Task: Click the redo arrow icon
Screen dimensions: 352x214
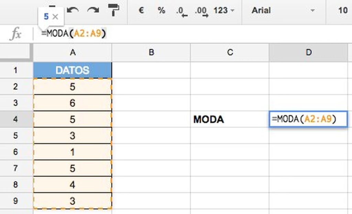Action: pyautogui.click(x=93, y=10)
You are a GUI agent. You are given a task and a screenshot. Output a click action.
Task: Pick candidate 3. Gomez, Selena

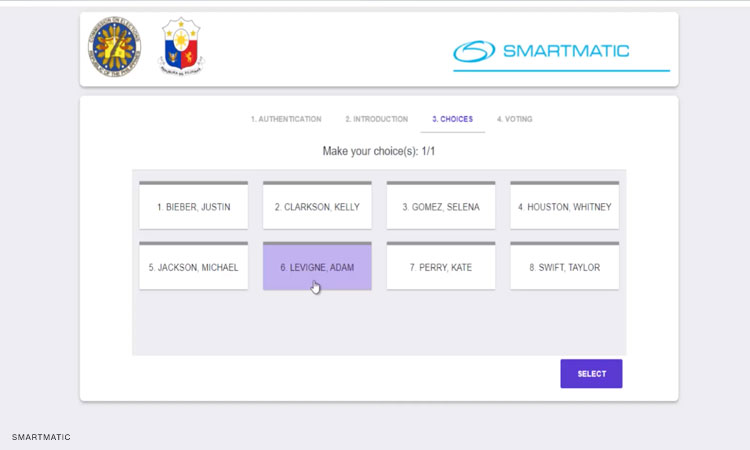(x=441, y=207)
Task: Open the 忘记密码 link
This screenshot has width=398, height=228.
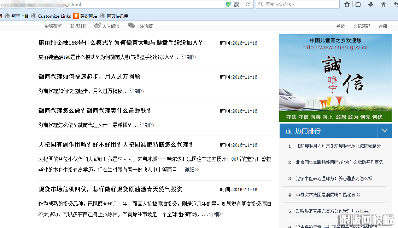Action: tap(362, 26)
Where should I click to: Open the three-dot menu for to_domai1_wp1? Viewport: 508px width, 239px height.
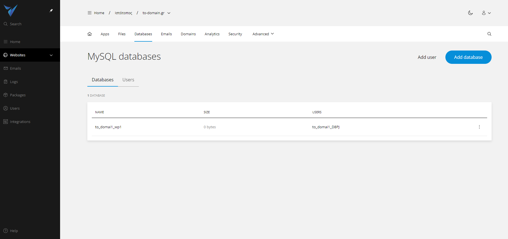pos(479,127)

§ §

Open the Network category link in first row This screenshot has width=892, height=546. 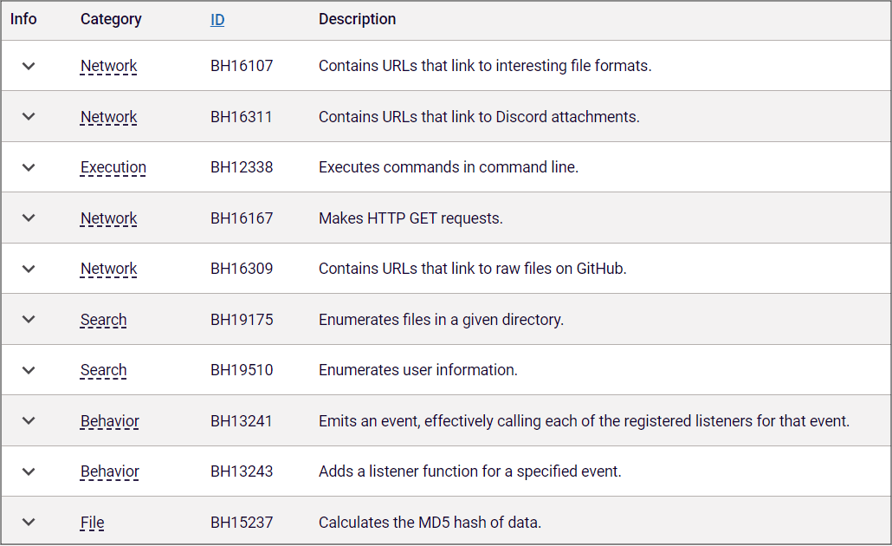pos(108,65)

§ §

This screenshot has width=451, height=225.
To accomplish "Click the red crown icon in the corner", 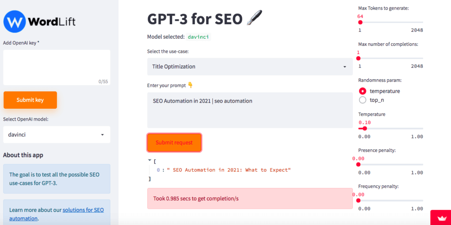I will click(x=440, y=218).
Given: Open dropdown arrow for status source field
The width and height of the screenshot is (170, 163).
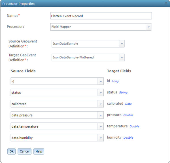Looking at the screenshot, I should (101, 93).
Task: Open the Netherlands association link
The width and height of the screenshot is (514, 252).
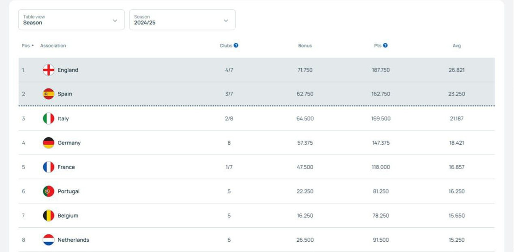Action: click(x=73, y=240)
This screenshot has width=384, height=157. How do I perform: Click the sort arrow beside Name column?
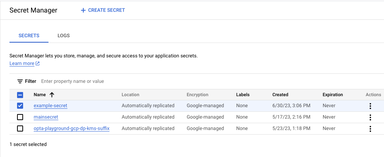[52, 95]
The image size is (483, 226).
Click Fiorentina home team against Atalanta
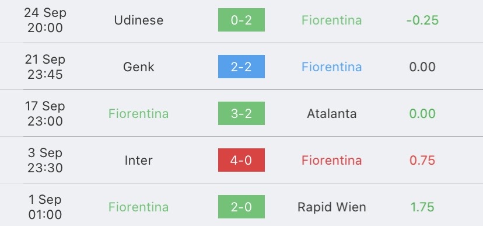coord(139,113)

§ §

[BRIEF]
Return exactly the part of the listing above that opens with the line containing "Screen dimensions: 352x214" and closes with the line containing "Task: Open the 忘记密码 link". Pictures stay out.

[ANSWER SPACE]
Screen dimensions: 352x214
Action: pyautogui.click(x=93, y=10)
You are a GUI agent. You are given a task and a screenshot. Output a click action.
Task: Pick candidate 3. Gomez, Selena

(x=441, y=207)
Task: Open the 忘记密码 link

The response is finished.